Dr. Andrew Kramer: From the perspective of the HMO you’re better off if you don’t have people that require multiple services over a long period of time, so yes, it serves them financially.

Hedrick Smith: If I understand you right, you’re saying there’s a financial incentive say goodbye to sick patients?

Dr. Andrew Kramer: Yes, not only is there an incentive to not encourage sicker patients to remain, but also to not have elaborate programs to take care of the very, very sick that would attract the sickest patients.

Hedrick Smith: So don’t have too generous a benefit structure or you might attract the sick?

Dr. Andrew Kramer: The way it’s set up now, yes. That’s the case.

Hedrick Smith: What an irony that we have health plans and a health system which is designed to serve the sick but which basically don’t want, doesn’t want the sick to come around.

Dr. Andrew Kramer: Well, it’s very strange that we have a health care system that encourages you to take care of the healthiest individuals and discourages you from taking care of those who have the greatest illness. And that is why HMOs have the best programs for the healthiest individuals. To draw very healthy members.

Hedrick Smith: So what you’re saying is that in traditional Medicare, compared with HMOs, patients are getting much more care and much higher quality care?

Dr. Andrew Kramer: They are. They’re getting more care from more skilled professionals. In settings that are oriented towards rehabilitation and towards the outcomes that we’ve been talking about as being important.

Hedrick Smith: For the patients is there actually a pay-off in the quality of the outcome for them and their quality of life afterward?

Dr. Andrew Kramer: There are some very big pay-offs. Even if you look at the very short term effect. During the period while they’re in the facility, we found that people improved much more if they went to an inpatient rehabilitation hospital than if they went to a nursing home. Over the much longer run that’s 6 months or a year they were then much more likely to be in their home, or in some other similar home setting, as opposed to a nursing home setting.

Hedrick Smith: If they were in an HMO program that used nursing homes, were they more likely to wind up back in the nursing home?

Dr. Andrew Kramer: Yes, individuals who had been in the community were two times more likely to be in a nursing home at 6 months or twelve months after their stroke. They were not only getting more care but they were getting care from more skilled professionals.

Hedrick Smith: Now, you’ve talked about the amount of time with nurses, the amount of time with doctors, the amount of time with specialist doctors, and so forth. Why is that so important to the patient?

Dr. Andrew Kramer: Because stroke affects so many different aspects of somebody’s health, you need individuals who are highly skilled in stroke care. You need psychologists to help deal with issues related to depression that is often associated with stroke. You need neurologists to deal with the neurological problems that might affect eyes and your ability to move and, and sensory abilities. You need physiatrists or rehabilitation doctors to examine the disabilities in motor skills. So you need skilled nurses. You need physical therapists. You need occupational therapists to help you and develop adaptive equipment so that you can return to your home. You need speech therapists. It’s a very complicated team and they have to function as a team. And they have to be there on a very regular basis and without that it’s hard to have optimal outcomes.

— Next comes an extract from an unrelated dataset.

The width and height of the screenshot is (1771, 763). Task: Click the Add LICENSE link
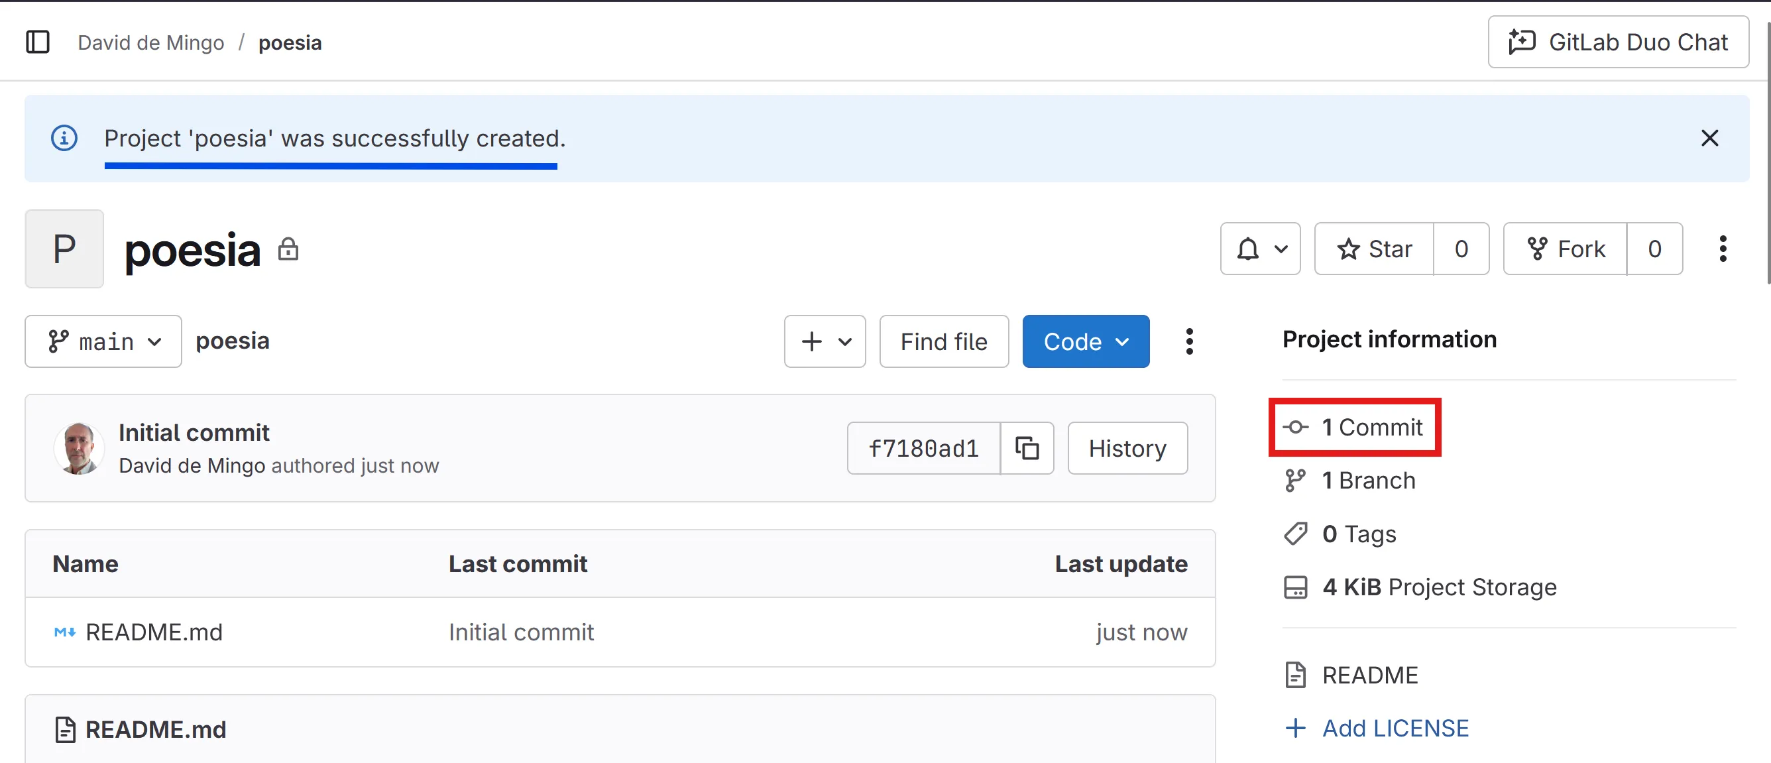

Hedrick Smith: Is it fair for two different categories of stroke victims, one treated in traditional Medicare and others treated by an HMO to get a totally different quality of treatment?

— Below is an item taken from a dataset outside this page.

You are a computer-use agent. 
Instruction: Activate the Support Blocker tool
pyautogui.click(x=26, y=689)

Dr. Andrew Kramer: It is certainly not fair to have two different levels of care for people in two different systems with the same illness like stroke.

Hedrick Smith: So how do we do that, how do we get the standards that you say are necessary?

Andrew KramerDr. Andrew Kramer: We have to begin to develop disease-specific standards for some of these problems. Typically the way it is now is [that] across the board rehabilitation ought to be provided in certain settings. Well, that’s not the case. Rehabilitation in some settings is appropriate for some diseases but for stroke the standard ought to be [that] rehabilitation is expected in the inpatient hospital.